Chief Justice of Sierra Leone
- In office 1937–1939
- Preceded by: Ambrose Henry Webb
- Succeeded by: John Alfred Lucie Smith

Chief Justice of Tanganyika
- In office 1945–1951
- Preceded by: Ambrose Henry Webb
- Succeeded by: Herbert Charles Fahie Cox

Personal details
- Born: 15 November 1887 Angus, Scotland
- Died: 1960 (aged 72–73)

= George Graham Paul =

British jurist who served in Nigeria, Sierra Leone and Tanganyika

Sir George Graham Paul (15 November 1887 – 1960), also known as Graham Paul or G. G. Paul, was a British jurist who served in the colonial administration in Nigeria, Sierra Leone and Tanganyika.

==Early years==

On 12 October 1906 it was reported that Mr George Graham Paul, son of Mr George Brodie Paul, solicitor, Dundee, had qualified as M.A. of the University of St Andrews.
Paul became a member of the Scottish Faculty of Advocates, a handicap in his legal career since Scots law is unique to Scotland.
Despite this, he did well in the colonial judicial system.

==Colonial judiciary==
===Nigeria===

In 1928 G Graham Paul was appointed an unofficial member of the Nigerian Legislative Council by governor Graeme Thomson.
Paul represented the commercial interests of Calabar.
During the Women's War of 1929, on 16 December 1929 British troops fired into a crowd of women protesters calling for democracy in Okigwe, killing 47 women and injuring 31.
In January 1930 Paul was a member of the Aba Commission of Inquiry, where a panel of British judges held hearings and reported on the incident.
Paul said, “No one listening to the evidence given before us could have failed to be impressed by the intelligence, the power of exposition, the directness and the mother-wit which some of the leaders exhibited in setting forth their grievances. And the lessons learnt from their demonstrations should be taken to heart.”
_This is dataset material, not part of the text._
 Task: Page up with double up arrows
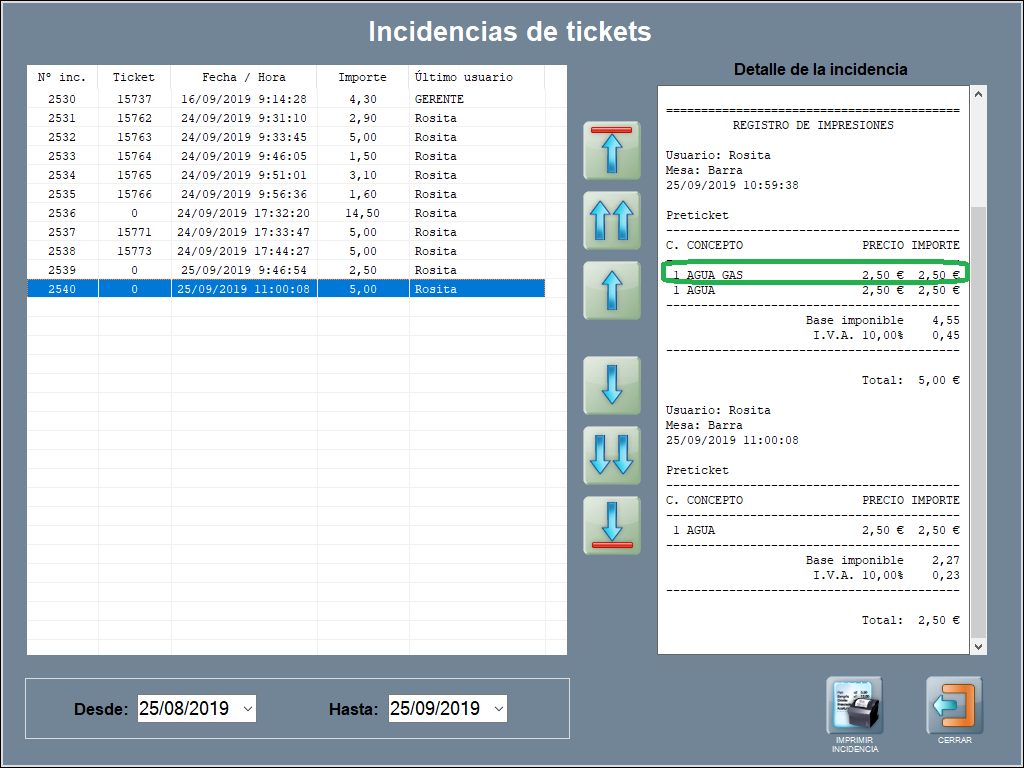[611, 220]
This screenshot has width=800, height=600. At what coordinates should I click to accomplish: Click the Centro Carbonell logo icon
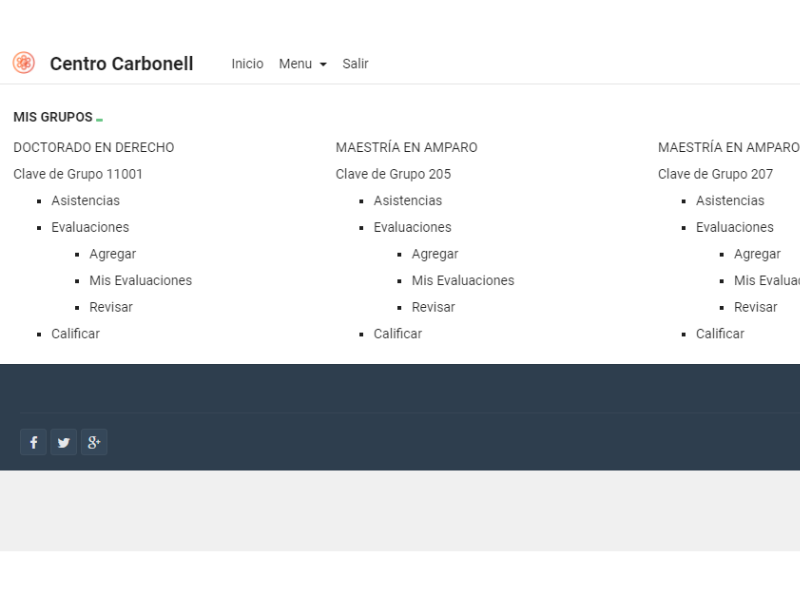tap(23, 63)
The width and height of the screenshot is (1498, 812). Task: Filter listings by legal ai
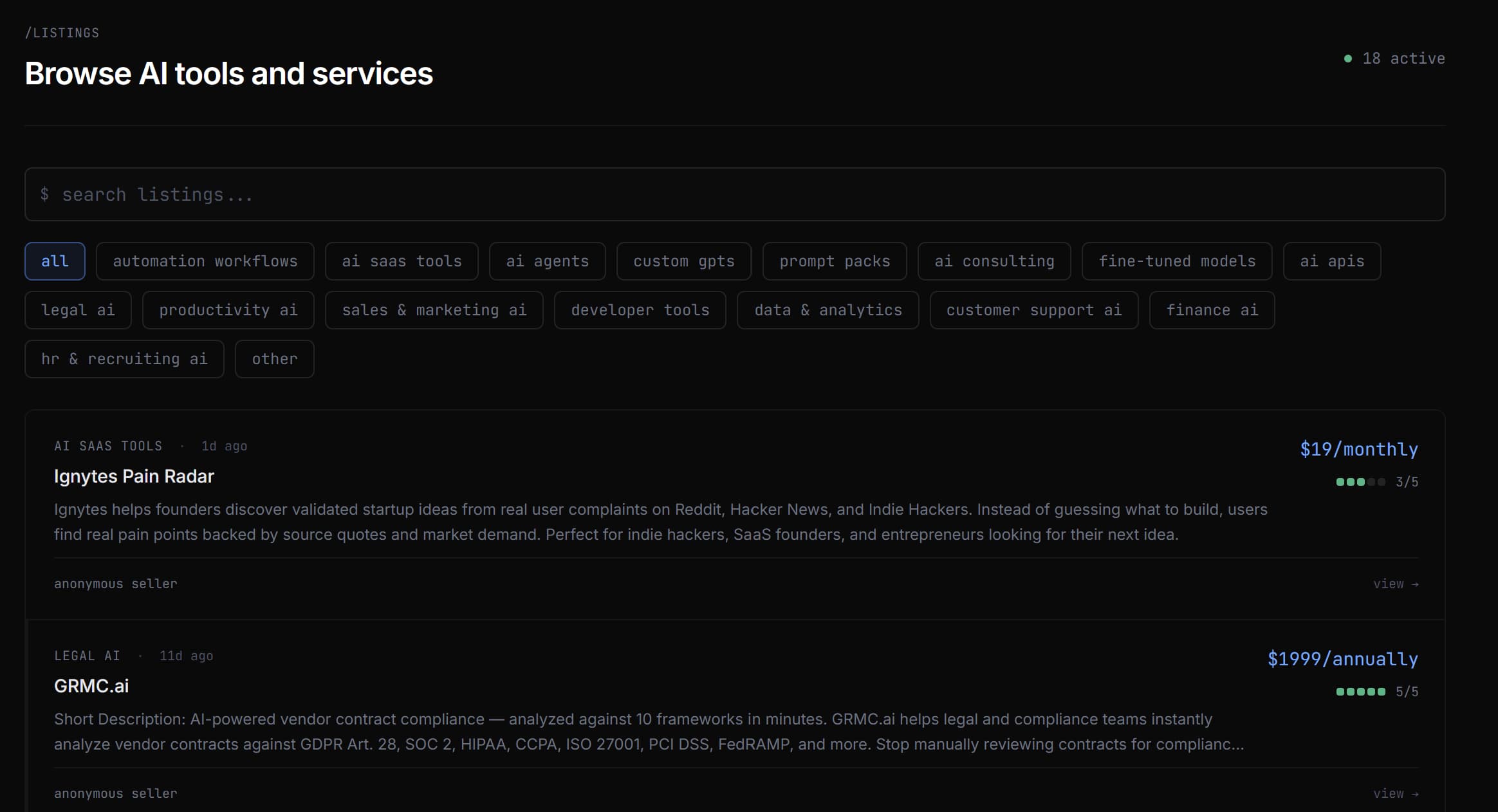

Most of the judges in Nigeria in the colonial era were administrators, and were not independent of the Executive.
George Graham Paul, who served in the High Court from 1933 to 1939, was a rare exception.

===Sierra Leone===

In December 1939 it was announced that the king had approved the appointment of Mr. George Graham Paul, puisne judge of Nigeria, to succeed Mr. A. H. Webb as Chief Justice of Sierra Leone. Webb had recently been appointed Chief Justice of Tanganyika.
On 16 July 1943 the king bestowed knighthood on George Graham Paul, Chief Justice of Sierra Leone.

Paul sat on the West African Court of Appeal.
He had to deal with cases where there was a conflict between English law and local customary law.
In a case where a testator had left a property to be "family property" he refused to accept that the shares of the children could be sold separately. He said, " I am not prepared to admit English law to defeat the express intention of a native testator. I hold that under the will the property in question became a 'family property' as effectively as if the children had succeeded to it under native law and custom in intestacy".
In another case, he said his view was that where the parties to a cause or matter are natives the onus is upon the party who opposes the application of such native customary law to satisfy the court that it should not be applied.

===Tanganyika===

There had long been strong differences of opinion between the administration and the judiciary in Tanganyika over the court system.
Judges thought their legal training and courtroom skills made them best qualified to run the courts, while administrators thought their local experience and (in their view) understanding of the natives made them better qualified.
As the emergency demands of World War II receded the administration began to take action.
The outspoken Justice Reginald Montagu Cluer was transferred to Jamaica, and the governor asked for an outsider to replace Webb.
The well-qualified Mark Wilson, who had been a judge in Tanganyika for many years, was passed over.
George Graham Paul was brought in from Sierra Leone.

In June 1945 Sir George Graham Paul, Chief Justice, Sierra Leone was confirmed as Chief Justice of His Majesty's High Court, Tanganyika.
Attorney General C McFurness-Smith welcomed Paul in a ceremony at the High Court of Tanganyika.
World War II (1939–1945) had just been concluded.
McFurness-Smith said the colony was entering a new era of prosperity since British rule was, for the first time, firmly and permanently established.